After the movement’s parliamentary win, Ms. Patterson visited the movement’s supreme guide, Mohammed Badie, at the organization’s modest headquarters in Cairo’s Manial neighborhood.
If Washington is softening its view on the Brotherhood, there are signs the Brotherhood is hearing more of what Washington has to say. At the cocktail party at Ms. Patterson’s residence in mid-January, a half-dozen leading Egyptian businessmen pressed two skeptical Brotherhood members, Messrs. Haddad and Malek, on the need for Egypt to accept the IMF loan, according to several people present. The members didn’t partake when cocktails were served, but they impressed those in attendance.
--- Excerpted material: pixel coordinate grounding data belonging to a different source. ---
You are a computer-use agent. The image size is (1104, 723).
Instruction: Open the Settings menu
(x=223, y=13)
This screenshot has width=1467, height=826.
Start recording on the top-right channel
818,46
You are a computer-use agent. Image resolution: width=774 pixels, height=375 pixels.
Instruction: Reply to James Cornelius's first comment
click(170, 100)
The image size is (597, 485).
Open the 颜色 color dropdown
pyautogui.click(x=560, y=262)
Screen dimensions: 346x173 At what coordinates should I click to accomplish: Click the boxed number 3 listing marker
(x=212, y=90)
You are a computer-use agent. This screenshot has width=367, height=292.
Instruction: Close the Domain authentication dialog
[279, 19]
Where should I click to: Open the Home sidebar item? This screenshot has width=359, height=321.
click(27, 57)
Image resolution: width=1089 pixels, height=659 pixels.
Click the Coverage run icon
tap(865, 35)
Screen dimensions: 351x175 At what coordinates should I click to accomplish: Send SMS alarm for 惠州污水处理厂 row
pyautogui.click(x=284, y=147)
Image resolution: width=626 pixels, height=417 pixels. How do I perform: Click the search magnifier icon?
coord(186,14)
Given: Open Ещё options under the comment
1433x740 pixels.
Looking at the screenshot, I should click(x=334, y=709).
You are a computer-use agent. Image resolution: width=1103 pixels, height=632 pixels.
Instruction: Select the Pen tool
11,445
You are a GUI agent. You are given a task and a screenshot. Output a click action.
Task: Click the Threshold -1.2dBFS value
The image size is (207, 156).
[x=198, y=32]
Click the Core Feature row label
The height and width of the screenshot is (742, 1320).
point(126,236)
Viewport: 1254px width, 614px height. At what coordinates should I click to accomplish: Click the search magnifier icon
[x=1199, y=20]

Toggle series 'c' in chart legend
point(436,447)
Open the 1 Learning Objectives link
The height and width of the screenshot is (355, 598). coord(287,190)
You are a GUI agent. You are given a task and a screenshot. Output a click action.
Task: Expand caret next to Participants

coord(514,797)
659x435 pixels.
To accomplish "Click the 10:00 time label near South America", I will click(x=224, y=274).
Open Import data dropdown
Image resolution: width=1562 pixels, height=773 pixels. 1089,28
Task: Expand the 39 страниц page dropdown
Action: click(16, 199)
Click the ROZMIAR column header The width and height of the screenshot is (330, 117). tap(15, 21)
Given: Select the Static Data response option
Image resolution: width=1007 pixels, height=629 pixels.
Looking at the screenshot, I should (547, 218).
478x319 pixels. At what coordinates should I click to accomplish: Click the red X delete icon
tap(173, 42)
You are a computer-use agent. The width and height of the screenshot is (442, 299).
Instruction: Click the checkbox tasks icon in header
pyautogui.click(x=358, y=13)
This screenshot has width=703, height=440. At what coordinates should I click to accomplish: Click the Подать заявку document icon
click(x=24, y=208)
“They kept asking, ‘Should we go for the IMF loan or not,’ and of course, we were all saying, ‘Yes, yes, yes!’ ” recalls Hisham Fahmy, the director of the American Chamber of Commerce in Egypt. “And they were like, ‘OK, why?’ ”
As for the Brotherhood, the IMF loan began looking more like a lifeline than a Western plot. “There was real skepticism inside the group” about any money coming from the IMF, said Mr. Haddad. “On the other hand, we also know we need IMF expertise in how to reform our economy, how to close tax loopholes, deal with budget deficits, etc.”
As they prepared for the IMF meeting, the Brotherhood’s economic and political leaders hunkered down in late January in their headquarters, according to Mr. Haddad, who said he was there. For hours they hashed out one of the first big policy positions the group would take.
The Brotherhood came out in support of the loan in principle. Members said they had yet to be given access to the government’s books, without which they didn’t feel they had sufficient information to take a definitive position.
That satisfied the IMF, and a loan package is now widely expected to be approved within weeks, say people familiar with the negotiations.
“It’s been an extreme crash course for us and it came to a head that day,” said Mr. Haddad. “Remember, for 60 years we were working underground and now we’ve come out into the light and are staring directly into the sun. We’re all blinking and rubbing our eyes, like the Chilean miners. To adapt to this takes time and we don’t have time.